The problem → Each line from the one containing "The image size is (853, 601)." through the last line of the data below is to be written out verbatim, and nothing more.

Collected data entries
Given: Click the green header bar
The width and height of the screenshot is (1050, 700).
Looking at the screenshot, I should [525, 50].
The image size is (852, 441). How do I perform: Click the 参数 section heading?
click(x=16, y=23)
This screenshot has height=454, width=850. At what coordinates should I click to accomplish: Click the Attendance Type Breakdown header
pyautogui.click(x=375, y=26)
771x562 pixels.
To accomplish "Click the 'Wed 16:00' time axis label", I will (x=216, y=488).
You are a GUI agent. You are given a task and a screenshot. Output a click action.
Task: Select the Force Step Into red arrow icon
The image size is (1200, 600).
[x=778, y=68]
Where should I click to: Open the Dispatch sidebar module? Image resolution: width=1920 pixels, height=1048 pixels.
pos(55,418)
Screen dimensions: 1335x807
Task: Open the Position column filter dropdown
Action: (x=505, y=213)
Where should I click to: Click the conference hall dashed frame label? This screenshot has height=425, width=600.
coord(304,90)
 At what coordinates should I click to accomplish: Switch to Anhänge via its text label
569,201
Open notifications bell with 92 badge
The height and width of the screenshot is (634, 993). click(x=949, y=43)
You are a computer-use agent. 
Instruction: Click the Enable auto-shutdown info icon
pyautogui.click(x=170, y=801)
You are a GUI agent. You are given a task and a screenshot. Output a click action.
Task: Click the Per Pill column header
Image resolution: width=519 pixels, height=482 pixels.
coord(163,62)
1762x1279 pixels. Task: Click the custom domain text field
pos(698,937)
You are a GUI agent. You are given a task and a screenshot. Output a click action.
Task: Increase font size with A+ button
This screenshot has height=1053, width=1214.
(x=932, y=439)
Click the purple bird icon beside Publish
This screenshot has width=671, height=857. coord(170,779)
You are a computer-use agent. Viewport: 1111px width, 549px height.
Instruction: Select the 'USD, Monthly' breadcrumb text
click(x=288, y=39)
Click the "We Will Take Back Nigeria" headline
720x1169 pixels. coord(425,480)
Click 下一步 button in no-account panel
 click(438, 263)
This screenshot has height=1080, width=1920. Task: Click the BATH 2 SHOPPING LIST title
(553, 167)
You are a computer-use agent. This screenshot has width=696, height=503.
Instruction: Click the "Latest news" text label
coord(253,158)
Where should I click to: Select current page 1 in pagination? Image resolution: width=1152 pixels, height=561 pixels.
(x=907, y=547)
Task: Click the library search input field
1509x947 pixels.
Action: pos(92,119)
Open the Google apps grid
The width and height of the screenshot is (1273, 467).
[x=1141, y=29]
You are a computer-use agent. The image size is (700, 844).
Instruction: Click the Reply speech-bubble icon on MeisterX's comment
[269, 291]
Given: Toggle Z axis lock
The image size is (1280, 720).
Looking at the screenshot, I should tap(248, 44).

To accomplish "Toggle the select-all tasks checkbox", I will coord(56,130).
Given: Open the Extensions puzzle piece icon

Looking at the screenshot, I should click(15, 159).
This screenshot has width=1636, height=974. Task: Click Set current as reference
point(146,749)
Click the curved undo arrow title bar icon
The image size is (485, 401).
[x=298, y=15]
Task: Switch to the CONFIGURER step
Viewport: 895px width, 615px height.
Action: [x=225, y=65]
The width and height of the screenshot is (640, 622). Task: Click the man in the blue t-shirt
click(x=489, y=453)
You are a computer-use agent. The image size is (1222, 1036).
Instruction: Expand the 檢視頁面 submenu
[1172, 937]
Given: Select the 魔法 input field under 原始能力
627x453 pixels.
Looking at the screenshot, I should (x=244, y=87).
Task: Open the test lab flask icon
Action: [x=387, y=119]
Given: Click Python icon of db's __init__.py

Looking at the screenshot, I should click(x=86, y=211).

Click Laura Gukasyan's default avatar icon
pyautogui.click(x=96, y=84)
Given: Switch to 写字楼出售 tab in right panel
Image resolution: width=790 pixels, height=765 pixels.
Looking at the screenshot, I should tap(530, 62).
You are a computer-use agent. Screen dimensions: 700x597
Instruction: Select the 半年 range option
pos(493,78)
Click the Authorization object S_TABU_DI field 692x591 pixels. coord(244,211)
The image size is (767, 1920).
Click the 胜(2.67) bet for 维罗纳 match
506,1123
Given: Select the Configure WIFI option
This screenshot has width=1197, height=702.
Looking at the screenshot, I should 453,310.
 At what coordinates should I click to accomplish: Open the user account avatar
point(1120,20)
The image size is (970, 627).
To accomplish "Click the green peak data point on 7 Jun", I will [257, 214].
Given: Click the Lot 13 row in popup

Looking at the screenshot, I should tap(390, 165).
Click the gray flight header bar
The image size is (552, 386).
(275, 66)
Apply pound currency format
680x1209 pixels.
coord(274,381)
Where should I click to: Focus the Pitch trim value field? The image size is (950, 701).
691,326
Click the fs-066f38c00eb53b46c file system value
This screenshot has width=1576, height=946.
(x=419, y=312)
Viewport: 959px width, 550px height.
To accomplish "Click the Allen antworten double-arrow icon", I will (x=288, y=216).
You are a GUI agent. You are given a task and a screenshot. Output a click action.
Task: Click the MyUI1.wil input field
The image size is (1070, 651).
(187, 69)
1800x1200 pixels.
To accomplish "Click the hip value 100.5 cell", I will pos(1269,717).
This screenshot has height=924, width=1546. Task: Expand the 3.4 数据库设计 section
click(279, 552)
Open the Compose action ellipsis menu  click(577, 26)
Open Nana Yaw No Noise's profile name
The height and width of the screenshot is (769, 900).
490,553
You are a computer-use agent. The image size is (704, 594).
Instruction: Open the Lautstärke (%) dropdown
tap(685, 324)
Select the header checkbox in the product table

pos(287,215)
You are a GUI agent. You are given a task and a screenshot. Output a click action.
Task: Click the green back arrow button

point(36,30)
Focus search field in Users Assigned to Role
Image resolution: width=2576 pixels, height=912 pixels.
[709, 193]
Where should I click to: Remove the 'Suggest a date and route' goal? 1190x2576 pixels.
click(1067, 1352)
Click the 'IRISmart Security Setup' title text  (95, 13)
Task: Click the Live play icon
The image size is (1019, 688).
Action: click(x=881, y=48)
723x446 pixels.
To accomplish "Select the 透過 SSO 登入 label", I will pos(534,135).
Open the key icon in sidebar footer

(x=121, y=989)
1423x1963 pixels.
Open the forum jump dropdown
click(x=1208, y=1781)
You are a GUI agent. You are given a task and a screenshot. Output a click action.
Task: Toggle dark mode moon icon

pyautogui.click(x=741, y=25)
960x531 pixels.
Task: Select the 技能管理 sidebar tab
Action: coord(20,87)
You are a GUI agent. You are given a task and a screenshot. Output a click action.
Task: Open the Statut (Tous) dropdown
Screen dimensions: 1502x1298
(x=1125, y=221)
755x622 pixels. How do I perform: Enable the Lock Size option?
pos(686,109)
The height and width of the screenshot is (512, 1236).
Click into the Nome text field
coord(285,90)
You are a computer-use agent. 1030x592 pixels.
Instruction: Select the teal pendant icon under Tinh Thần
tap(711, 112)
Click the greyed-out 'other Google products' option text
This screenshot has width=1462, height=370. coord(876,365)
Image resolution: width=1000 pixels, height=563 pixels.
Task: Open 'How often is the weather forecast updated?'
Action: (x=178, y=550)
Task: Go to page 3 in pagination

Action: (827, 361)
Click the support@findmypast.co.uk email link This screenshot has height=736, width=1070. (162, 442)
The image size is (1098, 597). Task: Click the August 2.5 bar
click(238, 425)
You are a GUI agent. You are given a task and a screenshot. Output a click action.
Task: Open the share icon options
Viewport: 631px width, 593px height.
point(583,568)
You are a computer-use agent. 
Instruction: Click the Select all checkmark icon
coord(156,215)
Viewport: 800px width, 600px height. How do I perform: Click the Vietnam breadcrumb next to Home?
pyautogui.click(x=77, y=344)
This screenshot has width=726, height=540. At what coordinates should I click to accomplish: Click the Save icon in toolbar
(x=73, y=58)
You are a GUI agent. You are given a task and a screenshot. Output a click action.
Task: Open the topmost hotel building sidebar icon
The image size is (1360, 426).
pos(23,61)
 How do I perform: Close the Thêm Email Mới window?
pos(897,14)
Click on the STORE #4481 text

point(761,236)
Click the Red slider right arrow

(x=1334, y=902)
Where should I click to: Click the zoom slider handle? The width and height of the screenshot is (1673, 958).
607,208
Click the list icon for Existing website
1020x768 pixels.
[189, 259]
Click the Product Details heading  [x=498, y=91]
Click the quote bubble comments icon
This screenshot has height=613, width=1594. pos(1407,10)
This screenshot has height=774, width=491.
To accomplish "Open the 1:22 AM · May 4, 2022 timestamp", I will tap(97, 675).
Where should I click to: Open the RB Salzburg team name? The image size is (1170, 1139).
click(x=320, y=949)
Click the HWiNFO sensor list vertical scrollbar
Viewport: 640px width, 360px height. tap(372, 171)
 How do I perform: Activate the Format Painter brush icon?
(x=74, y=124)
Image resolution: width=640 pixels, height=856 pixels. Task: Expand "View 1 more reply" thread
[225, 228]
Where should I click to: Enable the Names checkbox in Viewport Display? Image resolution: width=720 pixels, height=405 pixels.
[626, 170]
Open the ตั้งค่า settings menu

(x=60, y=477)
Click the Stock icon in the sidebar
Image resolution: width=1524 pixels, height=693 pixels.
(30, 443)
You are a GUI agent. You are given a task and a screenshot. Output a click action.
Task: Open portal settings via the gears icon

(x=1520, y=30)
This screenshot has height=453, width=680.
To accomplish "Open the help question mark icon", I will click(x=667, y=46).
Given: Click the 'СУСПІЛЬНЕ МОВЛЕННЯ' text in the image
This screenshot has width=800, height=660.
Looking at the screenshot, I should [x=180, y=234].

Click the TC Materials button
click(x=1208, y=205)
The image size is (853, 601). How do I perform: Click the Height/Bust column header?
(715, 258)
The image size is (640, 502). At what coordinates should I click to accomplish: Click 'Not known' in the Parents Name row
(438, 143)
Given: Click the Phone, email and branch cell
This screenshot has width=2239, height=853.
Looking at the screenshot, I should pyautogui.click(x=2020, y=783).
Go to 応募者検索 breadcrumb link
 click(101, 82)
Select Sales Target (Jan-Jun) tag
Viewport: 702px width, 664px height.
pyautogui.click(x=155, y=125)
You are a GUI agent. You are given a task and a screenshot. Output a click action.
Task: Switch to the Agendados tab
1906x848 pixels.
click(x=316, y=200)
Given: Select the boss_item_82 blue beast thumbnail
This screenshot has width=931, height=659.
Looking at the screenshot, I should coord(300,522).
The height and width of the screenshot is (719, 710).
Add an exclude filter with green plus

Answer box →
The image size is (853, 601). How do I perform: Click the Height/Bust column header?
(715, 258)
The image size is (640, 502). At what coordinates should I click to accomplish: Click 'Not known' in the Parents Name row
(438, 143)
Given: Click the Phone, email and branch cell
This screenshot has width=2239, height=853.
Looking at the screenshot, I should pyautogui.click(x=2020, y=783).
Go to 応募者検索 breadcrumb link
 click(101, 82)
Select Sales Target (Jan-Jun) tag
Viewport: 702px width, 664px height.
pyautogui.click(x=155, y=125)
You are a GUI agent. You are given a task and a screenshot. Output a click action.
Task: Switch to the Agendados tab
1906x848 pixels.
click(x=316, y=200)
Given: Select the boss_item_82 blue beast thumbnail
This screenshot has width=931, height=659.
Looking at the screenshot, I should coord(300,522).
The height and width of the screenshot is (719, 710).
Add an exclude filter with green plus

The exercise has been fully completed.